Monday, April 14, 2008

Two Vey Brief Notes

(I.) Is this right--the Roman Catholic Church should be taken to teach that slavery is not unjust according to, and is consistent with, the natural law? That seems to be the gist of "Development or Reversal?” by Avery Cardinal Dulles, S.J. in First Things' October '05 issue.



(II.) Given that this blog has been rather critical of +Radner's recent efforts to help formulate an Anglican covenant here and here (and see this on Seitz), it may be of interest to see how +Radner replies to my criticism, here.

2 Comments:

At 4:56 PM, Blogger Tobias Stanislas Haller BSG said...

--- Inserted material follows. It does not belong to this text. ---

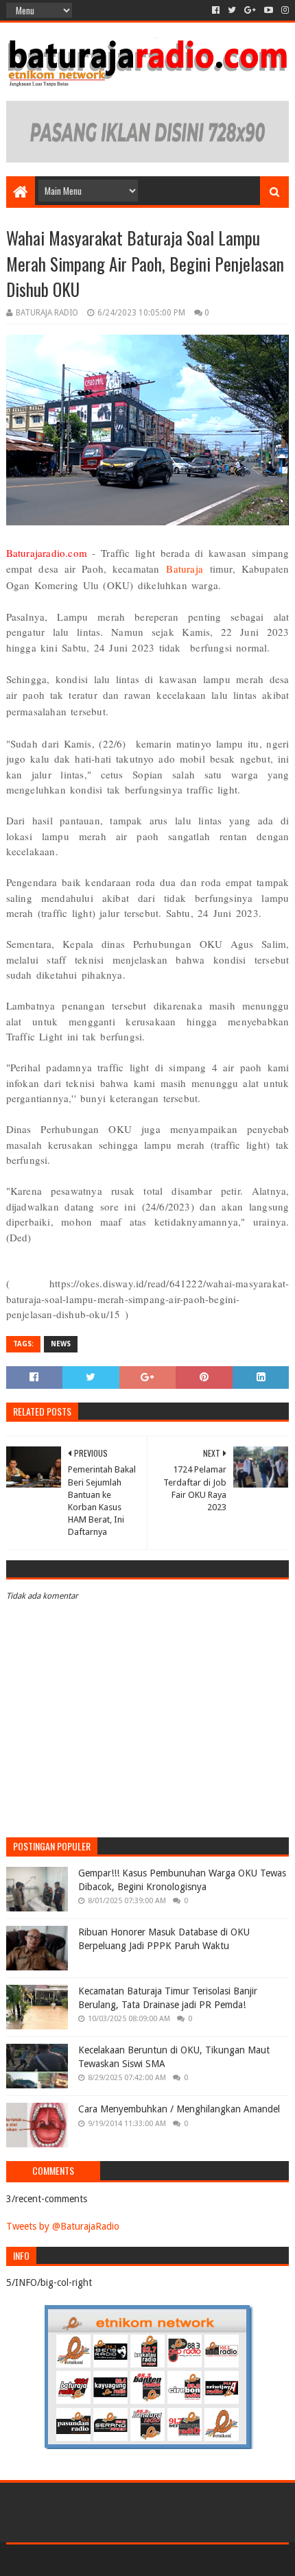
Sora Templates (127, 2560)
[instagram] (284, 10)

On point one, Yes; and that has always been one of my criticisms of "Natural Law" -- not in theory, but in practice, in which it often functions more as cultural law. The tradition, though it did bear some good fruit, also led to doctrines of justifiable enslavement, just war theory, stern opposition to birth control even for health reasons, etc.

 
At 10:32 PM, Blogger The Anglican Scotist said...

Yeah, natural Law theory as a wax nose, always too ready to serve any agenda. It seems the general form of a natural law argument might go:

(1) X is a basic good.
(2) Y precludes the enjoyment of X.
(3) Therefore, Y is forbidden.

(2) looks empirical--the question might be: What controls keep (1) from reiterating mere convention or nomos?

One person might take X to be "sexual reproduction in marriage" or something like that, and another might take X to be "sexual intimacy in an exclusive, committed relationship," and these could easily lead to contradictory results.

Any version of the theory without a narrow gate of some sort sufficient to strain out mere nomos is a non-starter, DOA.